DESCRIPTION OF THE TASK. Beneath this line are the data; copy exactly the part of them that opens with the line containing "Selectie toestaan (635, 1439)" and closes with the line containing "Patient Education (360, 2262)", and only that part.

SOURCE DATA.
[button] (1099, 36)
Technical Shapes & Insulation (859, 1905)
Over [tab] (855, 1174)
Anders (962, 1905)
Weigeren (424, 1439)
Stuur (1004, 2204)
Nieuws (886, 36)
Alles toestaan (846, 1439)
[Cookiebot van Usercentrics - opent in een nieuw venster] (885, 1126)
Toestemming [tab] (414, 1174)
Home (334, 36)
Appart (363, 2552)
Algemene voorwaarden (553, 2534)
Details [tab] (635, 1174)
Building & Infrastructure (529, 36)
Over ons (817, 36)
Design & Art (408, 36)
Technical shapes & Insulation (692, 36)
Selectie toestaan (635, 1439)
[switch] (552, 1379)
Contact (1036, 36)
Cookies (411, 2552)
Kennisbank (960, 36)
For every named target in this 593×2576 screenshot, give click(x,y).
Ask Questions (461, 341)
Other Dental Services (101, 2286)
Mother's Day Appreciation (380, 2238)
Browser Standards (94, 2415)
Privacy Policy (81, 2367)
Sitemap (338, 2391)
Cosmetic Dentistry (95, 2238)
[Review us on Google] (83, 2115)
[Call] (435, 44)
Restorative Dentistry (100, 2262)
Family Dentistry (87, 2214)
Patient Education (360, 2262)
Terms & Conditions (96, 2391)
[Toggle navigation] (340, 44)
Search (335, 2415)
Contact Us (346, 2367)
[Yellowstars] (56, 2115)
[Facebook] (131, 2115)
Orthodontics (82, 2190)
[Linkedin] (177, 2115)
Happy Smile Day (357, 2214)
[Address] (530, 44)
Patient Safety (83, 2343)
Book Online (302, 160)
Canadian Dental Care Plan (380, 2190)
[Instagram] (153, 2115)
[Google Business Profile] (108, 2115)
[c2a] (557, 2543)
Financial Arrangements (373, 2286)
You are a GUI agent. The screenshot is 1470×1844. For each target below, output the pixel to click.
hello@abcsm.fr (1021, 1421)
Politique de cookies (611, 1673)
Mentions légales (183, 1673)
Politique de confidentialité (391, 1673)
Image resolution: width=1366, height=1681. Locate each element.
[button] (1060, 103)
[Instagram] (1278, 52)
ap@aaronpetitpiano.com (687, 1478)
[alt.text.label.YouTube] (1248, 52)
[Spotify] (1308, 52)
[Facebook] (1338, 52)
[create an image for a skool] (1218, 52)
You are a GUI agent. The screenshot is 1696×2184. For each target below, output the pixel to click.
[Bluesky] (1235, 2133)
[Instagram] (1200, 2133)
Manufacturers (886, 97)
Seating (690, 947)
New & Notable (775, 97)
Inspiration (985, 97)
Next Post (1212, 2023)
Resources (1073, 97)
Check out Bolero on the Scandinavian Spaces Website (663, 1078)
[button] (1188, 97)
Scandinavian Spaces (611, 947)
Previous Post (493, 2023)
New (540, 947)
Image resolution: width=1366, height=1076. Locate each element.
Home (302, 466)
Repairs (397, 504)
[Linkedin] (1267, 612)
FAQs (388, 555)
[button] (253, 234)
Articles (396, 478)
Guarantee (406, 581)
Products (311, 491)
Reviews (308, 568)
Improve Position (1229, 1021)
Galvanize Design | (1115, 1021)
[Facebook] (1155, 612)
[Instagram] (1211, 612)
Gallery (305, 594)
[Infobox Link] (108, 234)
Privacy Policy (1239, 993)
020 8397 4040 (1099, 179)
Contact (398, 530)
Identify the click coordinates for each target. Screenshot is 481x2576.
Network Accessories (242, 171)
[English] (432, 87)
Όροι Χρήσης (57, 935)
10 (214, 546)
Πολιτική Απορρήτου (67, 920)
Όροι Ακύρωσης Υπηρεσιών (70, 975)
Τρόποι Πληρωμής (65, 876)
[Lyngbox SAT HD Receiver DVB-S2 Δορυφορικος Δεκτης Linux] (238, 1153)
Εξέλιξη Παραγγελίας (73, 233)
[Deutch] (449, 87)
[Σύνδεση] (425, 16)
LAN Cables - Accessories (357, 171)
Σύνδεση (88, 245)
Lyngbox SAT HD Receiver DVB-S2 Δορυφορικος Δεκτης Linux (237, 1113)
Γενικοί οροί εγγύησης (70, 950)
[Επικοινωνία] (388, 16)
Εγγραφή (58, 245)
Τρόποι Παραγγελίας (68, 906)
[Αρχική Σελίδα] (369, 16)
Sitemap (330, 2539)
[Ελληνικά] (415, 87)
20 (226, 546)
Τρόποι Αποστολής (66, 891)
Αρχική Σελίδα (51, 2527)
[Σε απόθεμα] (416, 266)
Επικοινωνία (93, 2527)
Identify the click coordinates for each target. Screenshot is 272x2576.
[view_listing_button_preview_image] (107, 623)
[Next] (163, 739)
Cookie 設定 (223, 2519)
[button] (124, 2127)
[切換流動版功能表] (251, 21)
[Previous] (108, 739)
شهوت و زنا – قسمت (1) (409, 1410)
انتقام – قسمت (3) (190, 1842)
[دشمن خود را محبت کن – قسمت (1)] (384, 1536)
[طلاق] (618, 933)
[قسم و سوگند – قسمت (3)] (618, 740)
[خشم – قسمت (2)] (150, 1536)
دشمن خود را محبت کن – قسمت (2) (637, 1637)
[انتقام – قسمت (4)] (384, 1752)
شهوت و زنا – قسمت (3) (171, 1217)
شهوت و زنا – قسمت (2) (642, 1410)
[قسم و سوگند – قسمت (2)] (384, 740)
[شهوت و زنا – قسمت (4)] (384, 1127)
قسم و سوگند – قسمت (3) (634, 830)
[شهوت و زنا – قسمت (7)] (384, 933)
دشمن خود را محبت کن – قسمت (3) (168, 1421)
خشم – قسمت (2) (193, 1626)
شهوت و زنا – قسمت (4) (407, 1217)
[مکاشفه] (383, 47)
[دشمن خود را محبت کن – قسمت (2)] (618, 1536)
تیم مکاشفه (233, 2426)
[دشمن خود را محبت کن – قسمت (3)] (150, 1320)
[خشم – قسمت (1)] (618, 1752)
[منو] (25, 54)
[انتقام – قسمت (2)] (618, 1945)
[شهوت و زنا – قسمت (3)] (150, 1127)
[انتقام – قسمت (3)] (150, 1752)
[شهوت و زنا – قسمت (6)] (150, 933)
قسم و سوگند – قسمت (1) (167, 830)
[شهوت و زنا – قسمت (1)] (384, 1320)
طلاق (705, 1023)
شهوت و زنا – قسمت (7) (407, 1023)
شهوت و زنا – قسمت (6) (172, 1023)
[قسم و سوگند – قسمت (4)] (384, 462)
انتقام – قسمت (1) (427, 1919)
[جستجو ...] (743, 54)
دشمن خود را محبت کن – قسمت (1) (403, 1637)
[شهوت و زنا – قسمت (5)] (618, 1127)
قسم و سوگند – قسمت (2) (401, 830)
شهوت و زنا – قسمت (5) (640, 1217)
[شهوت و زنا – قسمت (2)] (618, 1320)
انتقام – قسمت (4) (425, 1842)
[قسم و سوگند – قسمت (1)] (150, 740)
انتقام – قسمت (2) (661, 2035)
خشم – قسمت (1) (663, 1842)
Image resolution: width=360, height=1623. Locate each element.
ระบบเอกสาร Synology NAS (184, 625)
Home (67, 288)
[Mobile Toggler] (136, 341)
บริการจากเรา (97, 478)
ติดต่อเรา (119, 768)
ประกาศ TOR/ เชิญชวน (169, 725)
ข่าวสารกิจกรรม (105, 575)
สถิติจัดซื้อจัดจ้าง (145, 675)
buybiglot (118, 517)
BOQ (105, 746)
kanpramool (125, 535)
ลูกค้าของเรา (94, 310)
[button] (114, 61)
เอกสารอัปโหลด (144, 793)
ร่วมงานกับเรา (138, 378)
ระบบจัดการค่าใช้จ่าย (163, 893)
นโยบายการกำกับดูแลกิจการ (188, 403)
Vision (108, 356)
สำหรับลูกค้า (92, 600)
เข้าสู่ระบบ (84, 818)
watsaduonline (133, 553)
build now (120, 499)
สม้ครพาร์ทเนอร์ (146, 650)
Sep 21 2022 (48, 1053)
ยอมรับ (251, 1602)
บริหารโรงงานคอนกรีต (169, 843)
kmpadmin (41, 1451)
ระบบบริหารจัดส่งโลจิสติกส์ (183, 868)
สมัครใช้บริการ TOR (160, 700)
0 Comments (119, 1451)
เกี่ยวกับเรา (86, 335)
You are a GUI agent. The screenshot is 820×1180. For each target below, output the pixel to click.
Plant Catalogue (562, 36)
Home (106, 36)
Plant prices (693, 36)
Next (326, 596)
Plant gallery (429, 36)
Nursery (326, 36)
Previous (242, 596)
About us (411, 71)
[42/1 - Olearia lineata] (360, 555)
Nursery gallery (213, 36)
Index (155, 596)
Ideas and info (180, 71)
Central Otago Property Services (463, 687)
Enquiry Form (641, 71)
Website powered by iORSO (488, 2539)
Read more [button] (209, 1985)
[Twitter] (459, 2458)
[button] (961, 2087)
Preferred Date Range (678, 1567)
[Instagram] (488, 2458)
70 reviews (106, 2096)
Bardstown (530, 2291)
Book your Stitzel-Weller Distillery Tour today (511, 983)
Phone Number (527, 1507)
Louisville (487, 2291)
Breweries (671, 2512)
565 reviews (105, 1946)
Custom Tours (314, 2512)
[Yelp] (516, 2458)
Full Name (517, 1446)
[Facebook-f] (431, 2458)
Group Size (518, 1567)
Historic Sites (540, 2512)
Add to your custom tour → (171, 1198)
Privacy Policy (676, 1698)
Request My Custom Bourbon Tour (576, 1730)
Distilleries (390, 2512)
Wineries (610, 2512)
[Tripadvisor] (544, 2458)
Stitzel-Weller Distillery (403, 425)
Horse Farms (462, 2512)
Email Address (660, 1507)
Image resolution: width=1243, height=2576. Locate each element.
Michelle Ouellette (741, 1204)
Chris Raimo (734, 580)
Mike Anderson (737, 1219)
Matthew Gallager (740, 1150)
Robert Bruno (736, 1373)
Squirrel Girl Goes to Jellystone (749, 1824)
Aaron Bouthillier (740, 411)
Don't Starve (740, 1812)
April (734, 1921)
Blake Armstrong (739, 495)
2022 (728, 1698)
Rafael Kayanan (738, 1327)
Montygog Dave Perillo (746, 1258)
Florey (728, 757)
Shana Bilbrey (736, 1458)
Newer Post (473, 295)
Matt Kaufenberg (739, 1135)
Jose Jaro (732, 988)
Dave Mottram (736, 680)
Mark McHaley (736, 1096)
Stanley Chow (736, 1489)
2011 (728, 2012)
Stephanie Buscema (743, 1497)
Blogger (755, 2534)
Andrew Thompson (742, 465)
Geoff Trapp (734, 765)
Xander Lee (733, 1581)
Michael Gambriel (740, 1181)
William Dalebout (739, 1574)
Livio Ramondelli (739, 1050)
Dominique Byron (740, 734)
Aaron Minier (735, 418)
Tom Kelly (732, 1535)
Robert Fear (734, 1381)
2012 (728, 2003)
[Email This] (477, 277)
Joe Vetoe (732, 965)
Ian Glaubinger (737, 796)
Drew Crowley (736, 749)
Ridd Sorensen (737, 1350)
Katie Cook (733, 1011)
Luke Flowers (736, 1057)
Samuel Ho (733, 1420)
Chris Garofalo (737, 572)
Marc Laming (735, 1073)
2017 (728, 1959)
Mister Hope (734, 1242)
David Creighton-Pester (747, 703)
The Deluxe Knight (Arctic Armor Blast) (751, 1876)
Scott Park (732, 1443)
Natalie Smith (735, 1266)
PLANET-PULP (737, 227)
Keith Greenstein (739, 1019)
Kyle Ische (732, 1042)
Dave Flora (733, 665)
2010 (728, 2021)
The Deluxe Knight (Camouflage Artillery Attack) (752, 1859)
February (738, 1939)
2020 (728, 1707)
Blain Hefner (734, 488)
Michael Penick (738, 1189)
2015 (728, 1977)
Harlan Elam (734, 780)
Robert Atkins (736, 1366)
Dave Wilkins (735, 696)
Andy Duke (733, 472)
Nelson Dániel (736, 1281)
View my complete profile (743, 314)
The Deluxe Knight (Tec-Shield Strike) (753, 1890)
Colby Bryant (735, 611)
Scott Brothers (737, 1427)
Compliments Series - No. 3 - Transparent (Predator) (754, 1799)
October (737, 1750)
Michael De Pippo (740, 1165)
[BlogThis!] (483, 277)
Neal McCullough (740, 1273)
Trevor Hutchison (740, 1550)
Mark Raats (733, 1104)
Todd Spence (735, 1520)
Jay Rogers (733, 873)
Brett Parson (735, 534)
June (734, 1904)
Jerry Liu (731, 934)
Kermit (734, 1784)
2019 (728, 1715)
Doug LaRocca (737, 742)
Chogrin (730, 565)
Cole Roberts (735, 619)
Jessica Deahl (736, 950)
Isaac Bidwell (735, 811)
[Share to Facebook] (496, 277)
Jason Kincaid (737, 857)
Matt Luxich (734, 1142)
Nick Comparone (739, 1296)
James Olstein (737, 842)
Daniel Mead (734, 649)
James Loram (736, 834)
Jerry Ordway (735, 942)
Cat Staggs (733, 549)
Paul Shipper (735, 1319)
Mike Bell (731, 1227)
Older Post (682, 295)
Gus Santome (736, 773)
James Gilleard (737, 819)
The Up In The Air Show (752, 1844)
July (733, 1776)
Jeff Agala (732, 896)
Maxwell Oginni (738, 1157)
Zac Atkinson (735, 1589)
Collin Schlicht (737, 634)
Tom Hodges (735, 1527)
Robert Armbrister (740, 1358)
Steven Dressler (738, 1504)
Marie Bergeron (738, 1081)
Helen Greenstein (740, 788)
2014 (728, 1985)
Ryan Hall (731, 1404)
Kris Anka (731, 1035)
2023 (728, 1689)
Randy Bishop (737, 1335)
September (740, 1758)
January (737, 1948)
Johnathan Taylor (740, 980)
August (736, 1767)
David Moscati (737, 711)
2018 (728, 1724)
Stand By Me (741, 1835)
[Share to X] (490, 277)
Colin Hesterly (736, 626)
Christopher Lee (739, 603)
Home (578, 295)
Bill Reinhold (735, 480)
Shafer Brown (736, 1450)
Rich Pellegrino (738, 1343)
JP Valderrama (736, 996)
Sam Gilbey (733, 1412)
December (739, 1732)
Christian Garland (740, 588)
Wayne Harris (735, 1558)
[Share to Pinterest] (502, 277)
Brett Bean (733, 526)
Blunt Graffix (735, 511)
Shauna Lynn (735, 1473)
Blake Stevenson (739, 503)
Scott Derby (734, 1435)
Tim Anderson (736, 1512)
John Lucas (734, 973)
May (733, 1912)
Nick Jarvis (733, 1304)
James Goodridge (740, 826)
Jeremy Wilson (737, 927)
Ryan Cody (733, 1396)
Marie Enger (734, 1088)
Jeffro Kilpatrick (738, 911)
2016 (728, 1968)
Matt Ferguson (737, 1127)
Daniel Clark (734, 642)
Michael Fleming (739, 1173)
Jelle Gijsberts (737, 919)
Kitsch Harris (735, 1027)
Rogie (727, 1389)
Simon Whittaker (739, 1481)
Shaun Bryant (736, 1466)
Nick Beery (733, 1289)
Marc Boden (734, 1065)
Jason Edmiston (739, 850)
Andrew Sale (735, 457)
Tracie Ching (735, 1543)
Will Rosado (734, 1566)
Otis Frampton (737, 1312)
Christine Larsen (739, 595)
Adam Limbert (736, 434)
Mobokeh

EXERCISE RESULT.
Selectie toestaan (635, 1439)
[switch] (552, 1379)
Contact (1036, 36)
Cookies (411, 2552)
Kennisbank (960, 36)
For every named target in this 593×2576 screenshot, give click(x,y).
Ask Questions (461, 341)
Other Dental Services (101, 2286)
Mother's Day Appreciation (380, 2238)
Browser Standards (94, 2415)
Privacy Policy (81, 2367)
Sitemap (338, 2391)
Cosmetic Dentistry (95, 2238)
[Review us on Google] (83, 2115)
[Call] (435, 44)
Restorative Dentistry (100, 2262)
Family Dentistry (87, 2214)
Patient Education (360, 2262)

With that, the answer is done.